Document excerpt:
/---
- Born: January 12, 1975 (age 51) Royal Oak, Michigan, U.S.
- Occupations: Singer, songwriter, multi-instrumentalist
- Years active: 1995–present
- Labels: Word Records, re:think
- Spouse: David Dark
- Website: sarahmasen.com

= Sarah Masen =

American singer-songwriter

Sarah Masen is an American singer-songwriter based in Nashville, Tennessee. She was initially signed to Charlie Peacock's re:think label. She was subsequently signed to Word Records, and is now independent. As a songwriter, she has collaborated with Béla Fleck, Julie Lee and Sam Ashworth.

== Biography ==
Masen became a Christian in 1992 and began writing music in the same year; her music reflected influences such as Rich Mullins and 10,000 Maniacs as well as from her studies in Literature and History. She released her first album in 1995 with the ‘Art Institute’ band.

In 1998 she released Carry Us Through, and in 1999 BEC Recordings reissued The Holding as a Sarah Masen solo album. After the release of The Dreamlife of Angels in 2001, Masen did not release her own new material for six years, although in 2004 she did contribute two tracks to the album Stars and Sirens by Pristina, a collective of female artists teamed with producer Joey B. of The Echoing Green.
\---
Data shown:
/---
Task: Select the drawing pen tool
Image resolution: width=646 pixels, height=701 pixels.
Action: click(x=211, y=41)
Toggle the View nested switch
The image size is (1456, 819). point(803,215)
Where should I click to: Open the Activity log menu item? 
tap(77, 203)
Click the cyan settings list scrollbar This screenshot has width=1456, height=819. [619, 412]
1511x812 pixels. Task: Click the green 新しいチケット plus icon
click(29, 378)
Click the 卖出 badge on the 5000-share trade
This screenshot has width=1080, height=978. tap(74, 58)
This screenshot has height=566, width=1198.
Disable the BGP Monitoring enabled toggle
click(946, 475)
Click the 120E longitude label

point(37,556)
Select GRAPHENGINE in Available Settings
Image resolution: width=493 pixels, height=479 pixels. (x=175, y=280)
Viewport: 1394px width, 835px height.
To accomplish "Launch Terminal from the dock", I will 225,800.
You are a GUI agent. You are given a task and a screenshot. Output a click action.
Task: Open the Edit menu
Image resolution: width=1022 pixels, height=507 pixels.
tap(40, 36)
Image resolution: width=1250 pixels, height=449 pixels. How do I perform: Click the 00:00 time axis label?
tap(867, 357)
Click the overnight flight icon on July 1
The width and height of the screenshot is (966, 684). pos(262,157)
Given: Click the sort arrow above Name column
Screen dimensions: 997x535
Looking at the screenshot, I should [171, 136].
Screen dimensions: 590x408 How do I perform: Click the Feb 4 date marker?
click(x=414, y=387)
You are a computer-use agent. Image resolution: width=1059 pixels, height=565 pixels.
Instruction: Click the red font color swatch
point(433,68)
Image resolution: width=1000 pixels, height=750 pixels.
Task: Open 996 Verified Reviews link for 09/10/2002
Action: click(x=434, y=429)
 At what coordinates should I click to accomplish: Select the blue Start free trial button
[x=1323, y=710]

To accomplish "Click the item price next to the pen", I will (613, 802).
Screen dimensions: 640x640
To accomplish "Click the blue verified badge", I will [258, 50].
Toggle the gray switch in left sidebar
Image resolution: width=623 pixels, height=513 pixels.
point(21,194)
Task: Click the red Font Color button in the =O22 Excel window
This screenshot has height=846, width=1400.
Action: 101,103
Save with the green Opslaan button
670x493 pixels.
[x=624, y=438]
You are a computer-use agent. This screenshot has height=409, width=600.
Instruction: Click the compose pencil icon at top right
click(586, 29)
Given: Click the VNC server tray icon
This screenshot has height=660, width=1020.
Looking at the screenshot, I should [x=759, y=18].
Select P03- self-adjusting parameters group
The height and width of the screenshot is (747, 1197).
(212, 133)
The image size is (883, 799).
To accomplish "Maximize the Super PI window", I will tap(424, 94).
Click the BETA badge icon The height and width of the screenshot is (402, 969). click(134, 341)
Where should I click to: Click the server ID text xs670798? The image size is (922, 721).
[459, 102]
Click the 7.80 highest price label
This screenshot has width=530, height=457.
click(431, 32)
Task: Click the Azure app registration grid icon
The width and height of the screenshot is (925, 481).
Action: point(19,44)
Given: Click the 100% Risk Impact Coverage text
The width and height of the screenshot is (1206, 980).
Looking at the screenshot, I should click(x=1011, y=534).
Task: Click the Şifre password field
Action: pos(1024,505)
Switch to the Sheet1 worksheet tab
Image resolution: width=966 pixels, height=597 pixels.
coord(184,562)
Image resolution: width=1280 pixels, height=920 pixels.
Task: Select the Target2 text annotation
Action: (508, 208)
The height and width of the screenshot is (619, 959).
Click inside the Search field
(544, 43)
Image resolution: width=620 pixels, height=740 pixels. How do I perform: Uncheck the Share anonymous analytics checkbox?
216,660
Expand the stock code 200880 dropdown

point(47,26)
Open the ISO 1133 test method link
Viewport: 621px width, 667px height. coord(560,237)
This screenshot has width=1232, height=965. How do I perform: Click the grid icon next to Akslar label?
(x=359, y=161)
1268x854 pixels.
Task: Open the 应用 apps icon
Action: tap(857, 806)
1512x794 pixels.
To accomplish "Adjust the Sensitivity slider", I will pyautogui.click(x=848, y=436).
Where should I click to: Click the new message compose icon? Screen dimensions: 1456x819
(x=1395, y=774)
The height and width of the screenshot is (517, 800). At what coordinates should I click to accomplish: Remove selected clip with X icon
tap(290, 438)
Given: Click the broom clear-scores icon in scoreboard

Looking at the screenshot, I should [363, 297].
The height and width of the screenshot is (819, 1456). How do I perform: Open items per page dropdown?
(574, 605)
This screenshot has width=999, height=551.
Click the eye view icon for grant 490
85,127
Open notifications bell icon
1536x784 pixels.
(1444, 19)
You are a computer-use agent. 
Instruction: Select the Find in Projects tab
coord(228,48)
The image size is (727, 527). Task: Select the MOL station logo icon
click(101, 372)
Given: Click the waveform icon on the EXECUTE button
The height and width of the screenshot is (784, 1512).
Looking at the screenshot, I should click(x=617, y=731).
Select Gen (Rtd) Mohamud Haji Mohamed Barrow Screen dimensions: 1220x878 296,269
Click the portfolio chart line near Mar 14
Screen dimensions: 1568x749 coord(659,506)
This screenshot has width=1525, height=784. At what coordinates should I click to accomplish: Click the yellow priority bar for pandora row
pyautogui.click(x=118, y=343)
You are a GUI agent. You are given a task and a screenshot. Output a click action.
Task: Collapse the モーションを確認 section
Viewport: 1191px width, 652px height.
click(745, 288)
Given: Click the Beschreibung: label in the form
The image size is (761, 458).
\---
Objectives:
(1) In the Sarah Masen article, turn the paragraph beginning "Sarah Masen is an American singer-songwriter" into a short bulleted list of its main facts.
(2) Copy out everything in the Sarah Masen article from "- Occupations: Singer, songwriter, multi-instrumentalist" down to "and Sam Ashworth.".

Expected answers:
(1)
- American singer-songwriter based in Nashville, Tennessee
- First signed to Charlie Peacock's re:think label
- Later signed to Word Records
- Now independent
- Has co-written songs with Béla Fleck, Julie Lee and Sam Ashworth

(2)
- Occupations: Singer, songwriter, multi-instrumentalist
- Years active: 1995–present
- Labels: Word Records, re:think
- Spouse: David Dark
- Website: sarahmasen.com

= Sarah Masen =

American singer-songwriter

Sarah Masen is an American singer-songwriter based in Nashville, Tennessee. She was initially signed to Charlie Peacock's re:think label. She was subsequently signed to Word Records, and is now independent. As a songwriter, she has collaborated with Béla Fleck, Julie Lee and Sam Ashworth.